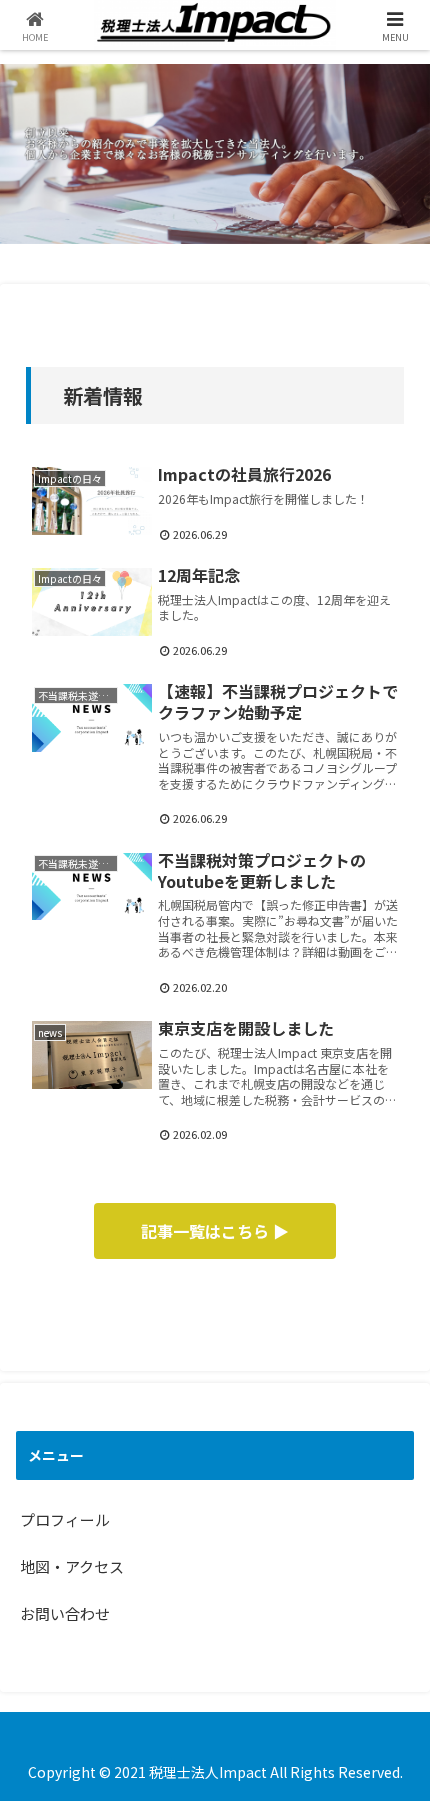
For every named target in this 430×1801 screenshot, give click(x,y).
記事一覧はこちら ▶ (215, 1231)
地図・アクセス (72, 1566)
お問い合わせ (65, 1613)
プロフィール (65, 1519)
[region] (215, 153)
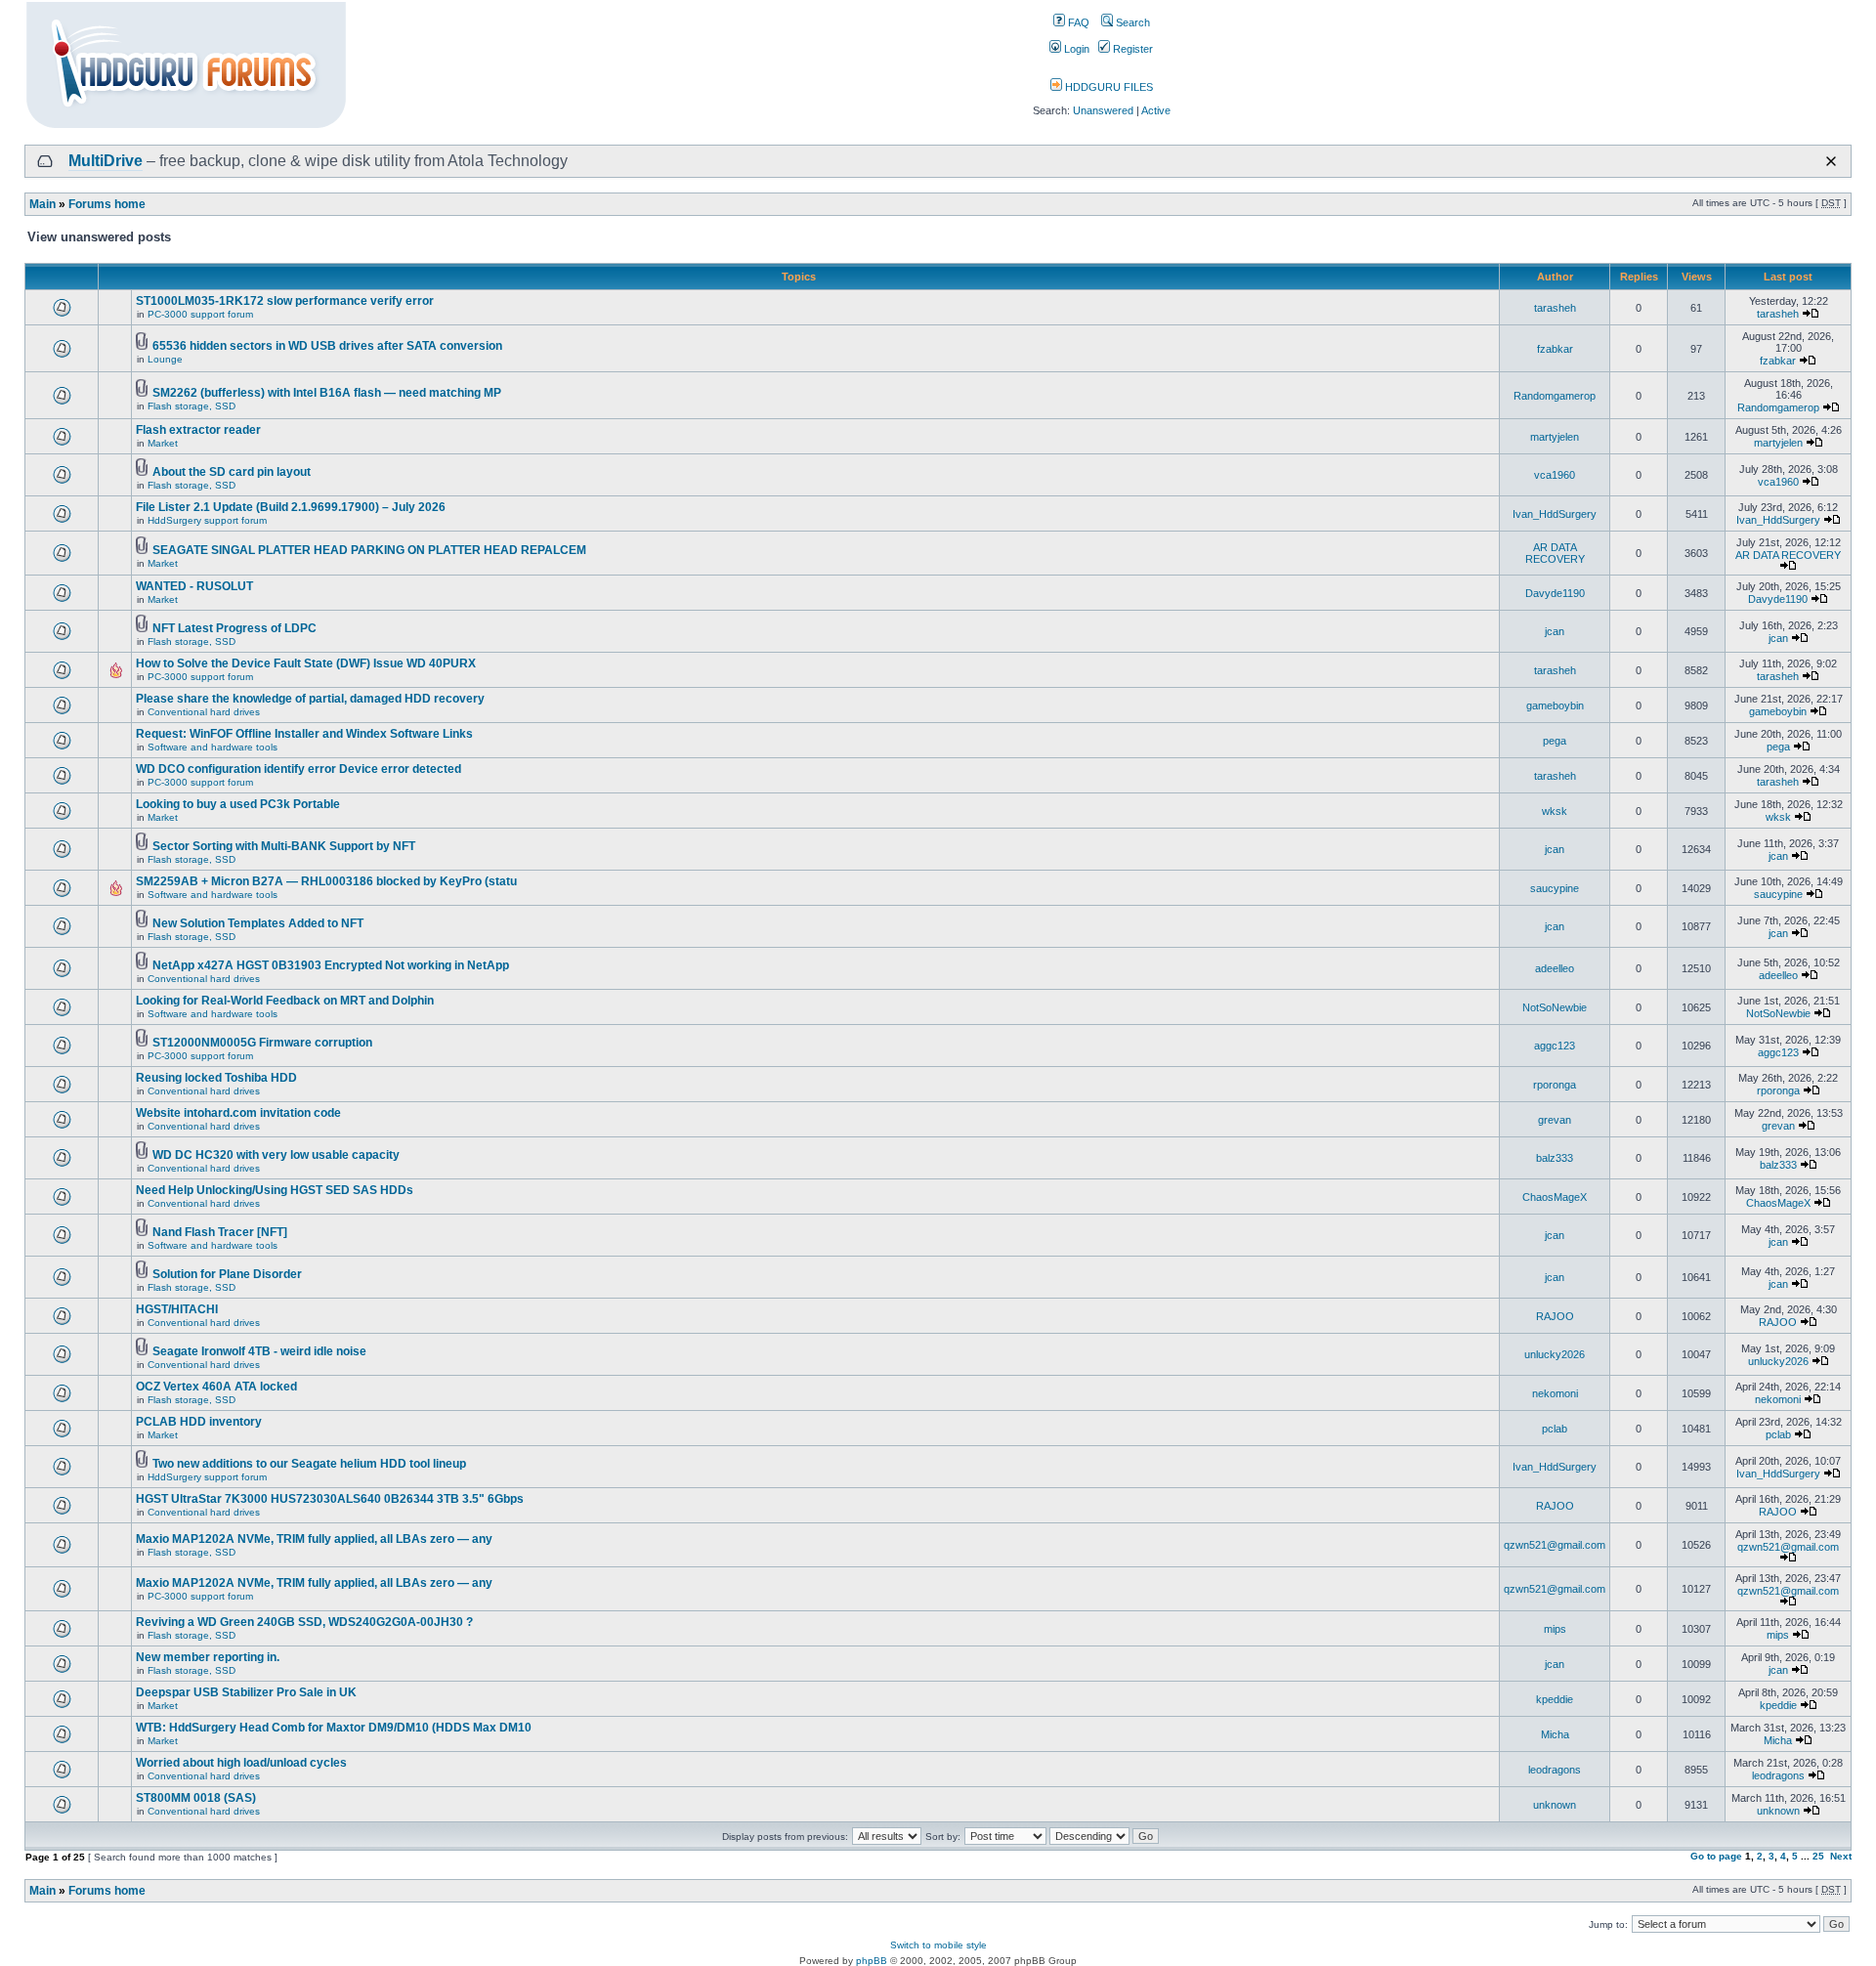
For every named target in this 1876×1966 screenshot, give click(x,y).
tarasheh (1555, 308)
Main (42, 204)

-=-=-=-=-

# [Work instruction]
Give a single number: the count of lines above that include the word "screenshot".

# [Solution for this task]
2